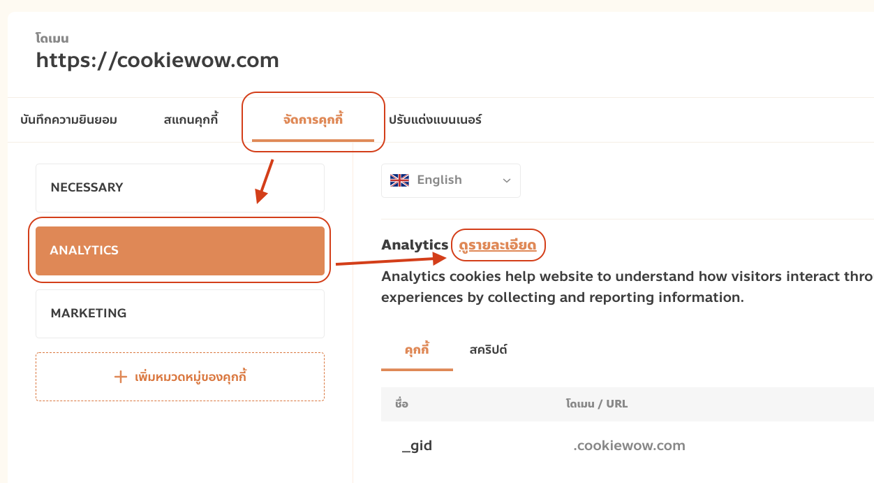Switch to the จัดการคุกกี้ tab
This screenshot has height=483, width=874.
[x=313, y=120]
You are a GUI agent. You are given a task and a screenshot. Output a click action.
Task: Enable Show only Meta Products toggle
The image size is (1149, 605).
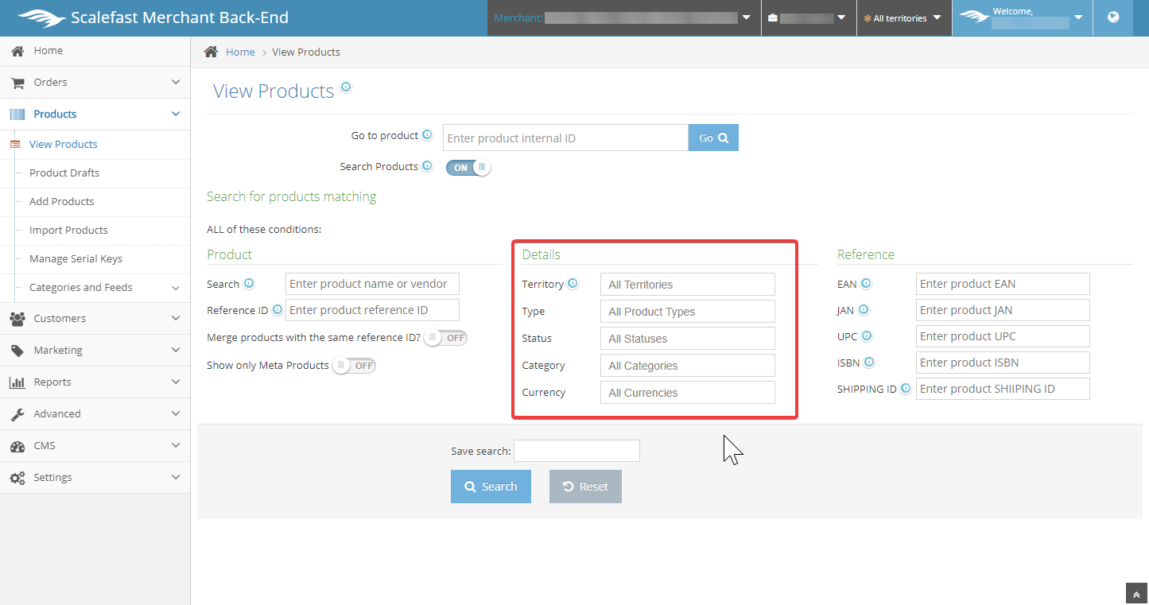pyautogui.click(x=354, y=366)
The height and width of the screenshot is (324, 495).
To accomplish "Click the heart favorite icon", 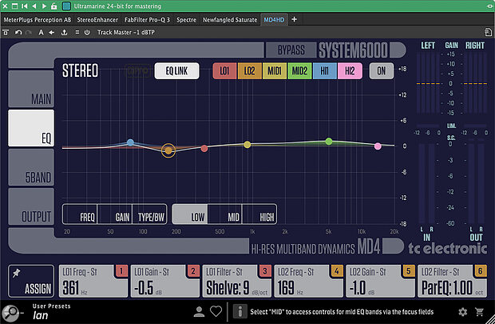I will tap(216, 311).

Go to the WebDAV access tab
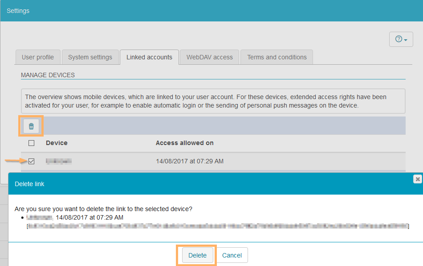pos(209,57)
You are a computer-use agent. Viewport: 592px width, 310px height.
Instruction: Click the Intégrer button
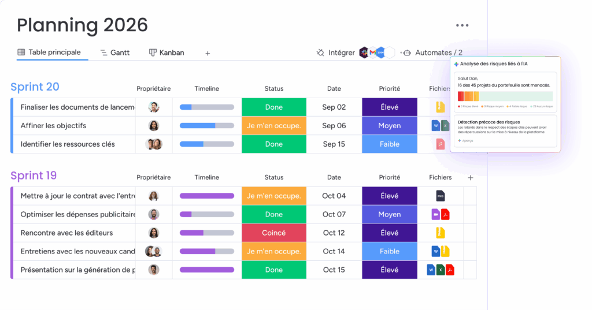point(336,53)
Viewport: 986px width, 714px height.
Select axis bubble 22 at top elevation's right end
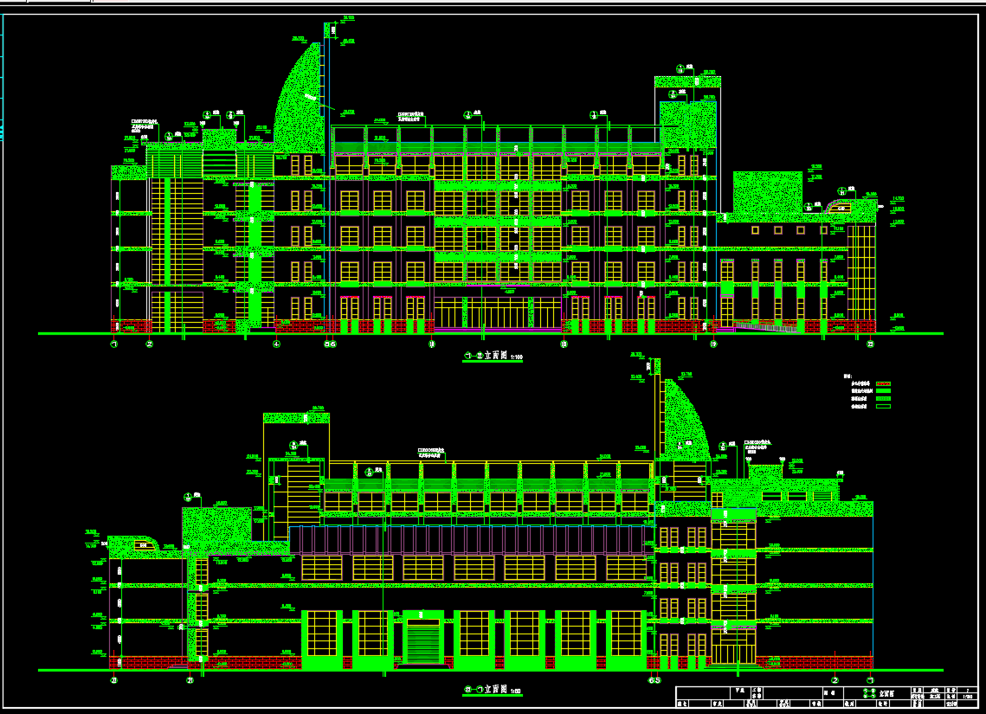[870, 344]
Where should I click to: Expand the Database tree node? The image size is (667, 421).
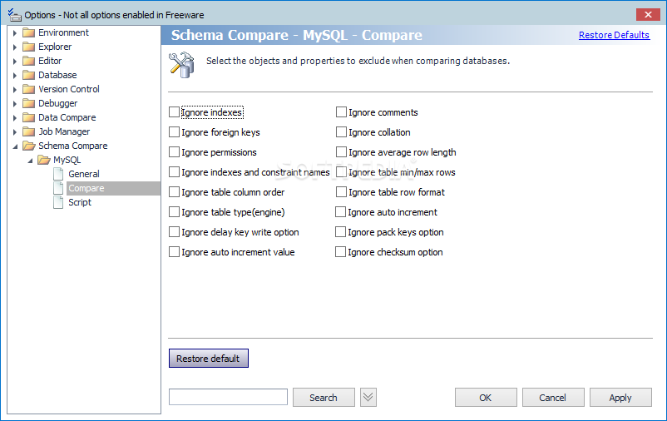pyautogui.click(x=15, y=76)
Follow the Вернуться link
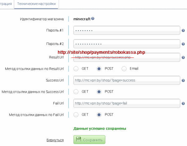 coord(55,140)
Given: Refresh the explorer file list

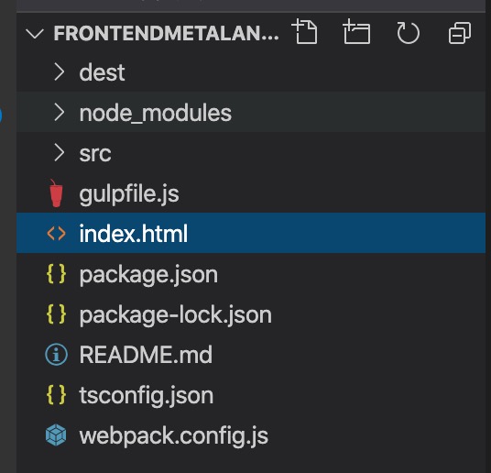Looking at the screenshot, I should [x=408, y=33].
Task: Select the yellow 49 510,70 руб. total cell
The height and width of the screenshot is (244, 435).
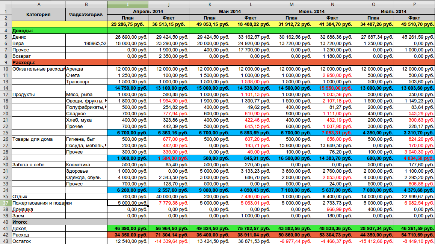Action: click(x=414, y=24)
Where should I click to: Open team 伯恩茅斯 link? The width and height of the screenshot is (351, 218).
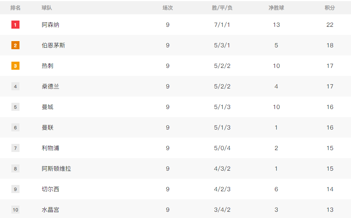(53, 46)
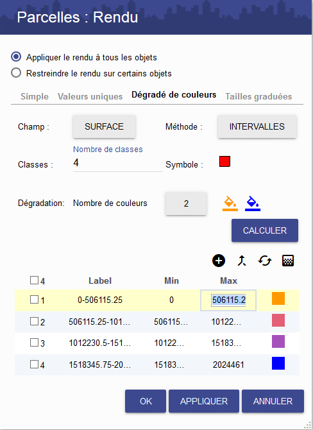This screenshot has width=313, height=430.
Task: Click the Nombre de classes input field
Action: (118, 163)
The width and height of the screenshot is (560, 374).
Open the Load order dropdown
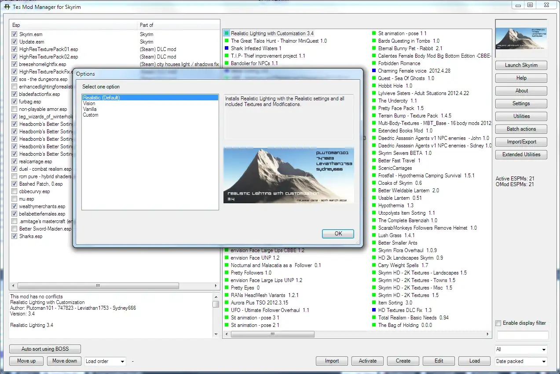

============================================================

▶ _EXERCISE TASK_: Copy the records word for word, beginning at the first line and ending after the line that contains "pyautogui.click(x=354, y=366)". Omit the pictures.

▶ _SOLUTION FOR THIS EXERCISE_:
Switch to the จัดการคุกกี้ tab
This screenshot has height=483, width=874.
[x=313, y=120]
You are a GUI agent. You are given a task and a screenshot. Output a click action.
Task: Enable Show only Meta Products toggle
The image size is (1149, 605).
pyautogui.click(x=354, y=366)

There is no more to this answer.